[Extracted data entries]
----------------------------------------

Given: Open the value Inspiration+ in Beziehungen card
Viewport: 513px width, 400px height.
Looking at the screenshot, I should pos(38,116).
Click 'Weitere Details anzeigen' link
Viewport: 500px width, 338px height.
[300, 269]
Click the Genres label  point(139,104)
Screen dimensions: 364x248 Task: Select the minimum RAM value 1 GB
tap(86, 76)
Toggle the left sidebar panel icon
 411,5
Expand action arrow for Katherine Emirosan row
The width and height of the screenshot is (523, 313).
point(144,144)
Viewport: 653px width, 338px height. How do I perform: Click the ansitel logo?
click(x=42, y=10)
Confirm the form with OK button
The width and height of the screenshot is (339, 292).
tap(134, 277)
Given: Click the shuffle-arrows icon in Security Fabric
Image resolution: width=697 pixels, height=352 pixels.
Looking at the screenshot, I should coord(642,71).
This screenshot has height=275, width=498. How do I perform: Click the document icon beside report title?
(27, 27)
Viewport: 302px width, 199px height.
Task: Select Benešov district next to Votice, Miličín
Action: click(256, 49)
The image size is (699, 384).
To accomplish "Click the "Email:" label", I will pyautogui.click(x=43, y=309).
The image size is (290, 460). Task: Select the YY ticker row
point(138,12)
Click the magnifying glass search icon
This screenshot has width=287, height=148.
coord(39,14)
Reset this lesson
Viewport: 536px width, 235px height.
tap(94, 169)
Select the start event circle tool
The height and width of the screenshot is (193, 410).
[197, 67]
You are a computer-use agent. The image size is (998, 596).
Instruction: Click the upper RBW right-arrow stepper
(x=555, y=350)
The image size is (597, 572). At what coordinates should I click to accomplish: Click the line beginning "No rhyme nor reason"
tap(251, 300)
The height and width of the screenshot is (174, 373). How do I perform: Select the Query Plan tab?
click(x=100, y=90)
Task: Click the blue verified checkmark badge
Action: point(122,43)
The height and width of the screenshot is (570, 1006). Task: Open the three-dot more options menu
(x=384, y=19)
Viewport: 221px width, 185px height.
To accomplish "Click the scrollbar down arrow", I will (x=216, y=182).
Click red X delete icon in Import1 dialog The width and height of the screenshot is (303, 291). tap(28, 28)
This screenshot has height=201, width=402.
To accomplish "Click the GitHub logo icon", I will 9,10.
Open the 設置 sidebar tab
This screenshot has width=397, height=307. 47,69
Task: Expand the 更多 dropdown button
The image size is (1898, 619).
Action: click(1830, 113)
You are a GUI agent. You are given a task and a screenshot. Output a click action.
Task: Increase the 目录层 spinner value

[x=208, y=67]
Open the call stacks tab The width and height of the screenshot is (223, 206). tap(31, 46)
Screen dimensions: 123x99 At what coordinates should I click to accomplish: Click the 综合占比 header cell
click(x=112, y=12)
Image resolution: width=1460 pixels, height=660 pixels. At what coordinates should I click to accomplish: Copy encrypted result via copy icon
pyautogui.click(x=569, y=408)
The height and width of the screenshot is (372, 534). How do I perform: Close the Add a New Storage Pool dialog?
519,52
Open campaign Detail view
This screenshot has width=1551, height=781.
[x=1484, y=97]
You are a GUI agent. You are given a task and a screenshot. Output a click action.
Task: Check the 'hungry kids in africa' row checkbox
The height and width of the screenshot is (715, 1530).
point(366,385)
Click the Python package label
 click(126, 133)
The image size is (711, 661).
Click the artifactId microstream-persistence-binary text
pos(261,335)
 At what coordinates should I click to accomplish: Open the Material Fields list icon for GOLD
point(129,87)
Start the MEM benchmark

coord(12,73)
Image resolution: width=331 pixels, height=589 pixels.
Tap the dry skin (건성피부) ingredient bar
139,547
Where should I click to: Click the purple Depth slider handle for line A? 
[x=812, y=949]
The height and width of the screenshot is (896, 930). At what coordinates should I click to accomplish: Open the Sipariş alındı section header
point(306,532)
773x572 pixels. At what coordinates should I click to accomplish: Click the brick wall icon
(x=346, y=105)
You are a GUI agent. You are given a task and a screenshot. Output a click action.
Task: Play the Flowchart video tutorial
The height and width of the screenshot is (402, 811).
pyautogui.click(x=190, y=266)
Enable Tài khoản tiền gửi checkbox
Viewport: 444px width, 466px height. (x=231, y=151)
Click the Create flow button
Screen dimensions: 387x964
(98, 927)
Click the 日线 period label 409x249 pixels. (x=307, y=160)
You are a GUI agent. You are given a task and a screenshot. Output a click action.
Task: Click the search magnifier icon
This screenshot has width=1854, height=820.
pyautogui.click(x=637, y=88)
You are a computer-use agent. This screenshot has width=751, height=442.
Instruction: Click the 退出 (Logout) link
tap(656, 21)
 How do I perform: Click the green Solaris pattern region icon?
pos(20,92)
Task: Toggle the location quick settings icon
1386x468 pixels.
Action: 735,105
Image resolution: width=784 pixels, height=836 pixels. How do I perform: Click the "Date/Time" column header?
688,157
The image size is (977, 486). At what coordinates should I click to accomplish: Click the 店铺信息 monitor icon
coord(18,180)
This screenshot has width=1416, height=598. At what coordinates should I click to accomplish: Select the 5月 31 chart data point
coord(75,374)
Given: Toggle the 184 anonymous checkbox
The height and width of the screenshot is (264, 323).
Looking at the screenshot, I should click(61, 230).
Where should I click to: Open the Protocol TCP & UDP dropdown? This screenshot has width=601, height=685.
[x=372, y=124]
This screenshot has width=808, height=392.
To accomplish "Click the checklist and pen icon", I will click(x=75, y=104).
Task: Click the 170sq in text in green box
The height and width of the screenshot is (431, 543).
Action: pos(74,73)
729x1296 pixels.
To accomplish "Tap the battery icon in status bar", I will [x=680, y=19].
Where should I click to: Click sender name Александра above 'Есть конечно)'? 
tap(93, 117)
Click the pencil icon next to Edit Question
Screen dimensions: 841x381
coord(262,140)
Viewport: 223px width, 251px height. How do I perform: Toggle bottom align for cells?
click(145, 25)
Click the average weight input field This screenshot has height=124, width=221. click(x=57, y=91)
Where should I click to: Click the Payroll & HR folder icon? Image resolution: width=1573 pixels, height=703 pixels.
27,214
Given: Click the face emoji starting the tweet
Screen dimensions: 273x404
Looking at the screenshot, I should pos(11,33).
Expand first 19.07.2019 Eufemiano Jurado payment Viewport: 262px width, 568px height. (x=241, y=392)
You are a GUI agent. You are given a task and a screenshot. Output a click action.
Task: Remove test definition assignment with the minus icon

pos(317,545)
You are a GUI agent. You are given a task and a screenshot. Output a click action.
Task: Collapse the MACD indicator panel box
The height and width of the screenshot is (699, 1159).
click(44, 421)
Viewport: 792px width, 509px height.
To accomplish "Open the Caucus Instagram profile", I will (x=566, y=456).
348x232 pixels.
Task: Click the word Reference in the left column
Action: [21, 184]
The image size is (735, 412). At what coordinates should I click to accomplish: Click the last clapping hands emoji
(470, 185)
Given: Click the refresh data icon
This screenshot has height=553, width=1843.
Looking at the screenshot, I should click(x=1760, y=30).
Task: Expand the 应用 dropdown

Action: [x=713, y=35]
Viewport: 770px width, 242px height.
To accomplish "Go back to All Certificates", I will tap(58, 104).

----------------------------------------

• **What to produce**: Restate the records, all of them, precisely as written.

• **Solution to the exercise**:
Given: Open the value Inspiration+ in Beziehungen card
Viewport: 513px width, 400px height.
Looking at the screenshot, I should pos(38,116).
Click 'Weitere Details anzeigen' link
Viewport: 500px width, 338px height.
[300, 269]
Click the Genres label  point(139,104)
Screen dimensions: 364x248 Task: Select the minimum RAM value 1 GB
tap(86, 76)
Toggle the left sidebar panel icon
 411,5
Expand action arrow for Katherine Emirosan row
The width and height of the screenshot is (523, 313).
point(144,144)
Viewport: 653px width, 338px height. How do I perform: Click the ansitel logo?
click(x=42, y=10)
Confirm the form with OK button
The width and height of the screenshot is (339, 292).
tap(134, 277)
Given: Click the shuffle-arrows icon in Security Fabric
Image resolution: width=697 pixels, height=352 pixels.
Looking at the screenshot, I should coord(642,71).
This screenshot has height=275, width=498. How do I perform: Click the document icon beside report title?
(27, 27)
Viewport: 302px width, 199px height.
Task: Select Benešov district next to Votice, Miličín
Action: click(256, 49)
The image size is (699, 384).
To accomplish "Click the "Email:" label", I will pyautogui.click(x=43, y=309).
The image size is (290, 460). Task: Select the YY ticker row
point(138,12)
Click the magnifying glass search icon
This screenshot has width=287, height=148.
coord(39,14)
Reset this lesson
Viewport: 536px width, 235px height.
tap(94, 169)
Select the start event circle tool
The height and width of the screenshot is (193, 410).
[197, 67]
You are a computer-use agent. The image size is (998, 596).
Instruction: Click the upper RBW right-arrow stepper
(x=555, y=350)
The image size is (597, 572). At what coordinates should I click to accomplish: Click the line beginning "No rhyme nor reason"
tap(251, 300)
The height and width of the screenshot is (174, 373). How do I perform: Select the Query Plan tab?
click(x=100, y=90)
Task: Click the blue verified checkmark badge
Action: point(122,43)
The height and width of the screenshot is (570, 1006). Task: Open the three-dot more options menu
(x=384, y=19)
Viewport: 221px width, 185px height.
To accomplish "Click the scrollbar down arrow", I will (x=216, y=182).
Click red X delete icon in Import1 dialog The width and height of the screenshot is (303, 291). tap(28, 28)
This screenshot has height=201, width=402.
To accomplish "Click the GitHub logo icon", I will 9,10.
Open the 設置 sidebar tab
This screenshot has width=397, height=307. 47,69
Task: Expand the 更多 dropdown button
The image size is (1898, 619).
Action: click(1830, 113)
You are a GUI agent. You are given a task and a screenshot. Output a click action.
Task: Increase the 目录层 spinner value

[x=208, y=67]
Open the call stacks tab The width and height of the screenshot is (223, 206). tap(31, 46)
Screen dimensions: 123x99 At what coordinates should I click to accomplish: Click the 综合占比 header cell
click(x=112, y=12)
Image resolution: width=1460 pixels, height=660 pixels. At what coordinates should I click to accomplish: Copy encrypted result via copy icon
pyautogui.click(x=569, y=408)
The height and width of the screenshot is (372, 534). How do I perform: Close the Add a New Storage Pool dialog?
519,52
Open campaign Detail view
This screenshot has width=1551, height=781.
[x=1484, y=97]
You are a GUI agent. You are given a task and a screenshot. Output a click action.
Task: Check the 'hungry kids in africa' row checkbox
The height and width of the screenshot is (715, 1530).
point(366,385)
Click the Python package label
 click(126, 133)
The image size is (711, 661).
Click the artifactId microstream-persistence-binary text
pos(261,335)
 At what coordinates should I click to accomplish: Open the Material Fields list icon for GOLD
point(129,87)
Start the MEM benchmark

coord(12,73)
Image resolution: width=331 pixels, height=589 pixels.
Tap the dry skin (건성피부) ingredient bar
139,547
Where should I click to: Click the purple Depth slider handle for line A? 
[x=812, y=949]
The height and width of the screenshot is (896, 930). At what coordinates should I click to accomplish: Open the Sipariş alındı section header
point(306,532)
773x572 pixels. At what coordinates should I click to accomplish: Click the brick wall icon
(x=346, y=105)
You are a GUI agent. You are given a task and a screenshot. Output a click action.
Task: Play the Flowchart video tutorial
The height and width of the screenshot is (402, 811).
pyautogui.click(x=190, y=266)
Enable Tài khoản tiền gửi checkbox
Viewport: 444px width, 466px height. (x=231, y=151)
Click the Create flow button
Screen dimensions: 387x964
(98, 927)
Click the 日线 period label 409x249 pixels. (x=307, y=160)
You are a GUI agent. You are given a task and a screenshot. Output a click action.
Task: Click the search magnifier icon
This screenshot has width=1854, height=820.
pyautogui.click(x=637, y=88)
You are a computer-use agent. This screenshot has width=751, height=442.
Instruction: Click the 退出 (Logout) link
tap(656, 21)
 How do I perform: Click the green Solaris pattern region icon?
pos(20,92)
Task: Toggle the location quick settings icon
1386x468 pixels.
Action: 735,105
Image resolution: width=784 pixels, height=836 pixels. How do I perform: Click the "Date/Time" column header?
688,157
The image size is (977, 486). At what coordinates should I click to accomplish: Click the 店铺信息 monitor icon
coord(18,180)
This screenshot has width=1416, height=598. At what coordinates should I click to accomplish: Select the 5月 31 chart data point
coord(75,374)
Given: Toggle the 184 anonymous checkbox
The height and width of the screenshot is (264, 323).
Looking at the screenshot, I should click(61, 230).
Where should I click to: Open the Protocol TCP & UDP dropdown? This screenshot has width=601, height=685.
[x=372, y=124]
This screenshot has width=808, height=392.
To accomplish "Click the checklist and pen icon", I will click(x=75, y=104).
Task: Click the 170sq in text in green box
The height and width of the screenshot is (431, 543).
Action: pos(74,73)
729x1296 pixels.
To accomplish "Tap the battery icon in status bar", I will [x=680, y=19].
Where should I click to: Click sender name Александра above 'Есть конечно)'? 
tap(93, 117)
Click the pencil icon next to Edit Question
Screen dimensions: 841x381
coord(262,140)
Viewport: 223px width, 251px height. How do I perform: Toggle bottom align for cells?
click(145, 25)
Click the average weight input field This screenshot has height=124, width=221. click(x=57, y=91)
Where should I click to: Click the Payroll & HR folder icon? Image resolution: width=1573 pixels, height=703 pixels.
27,214
Given: Click the face emoji starting the tweet
Screen dimensions: 273x404
Looking at the screenshot, I should pos(11,33).
Expand first 19.07.2019 Eufemiano Jurado payment Viewport: 262px width, 568px height. (x=241, y=392)
You are a GUI agent. You are given a task and a screenshot. Output a click action.
Task: Remove test definition assignment with the minus icon

pos(317,545)
You are a GUI agent. You are given a task and a screenshot. Output a click action.
Task: Collapse the MACD indicator panel box
The height and width of the screenshot is (699, 1159).
click(44, 421)
Viewport: 792px width, 509px height.
To accomplish "Open the Caucus Instagram profile", I will (x=566, y=456).
348x232 pixels.
Task: Click the word Reference in the left column
Action: [21, 184]
The image size is (735, 412). At what coordinates should I click to accomplish: Click the last clapping hands emoji
(470, 185)
Given: Click the refresh data icon
This screenshot has height=553, width=1843.
Looking at the screenshot, I should click(x=1760, y=30).
Task: Expand the 应用 dropdown

Action: [x=713, y=35]
Viewport: 770px width, 242px height.
To accomplish "Go back to All Certificates", I will tap(58, 104).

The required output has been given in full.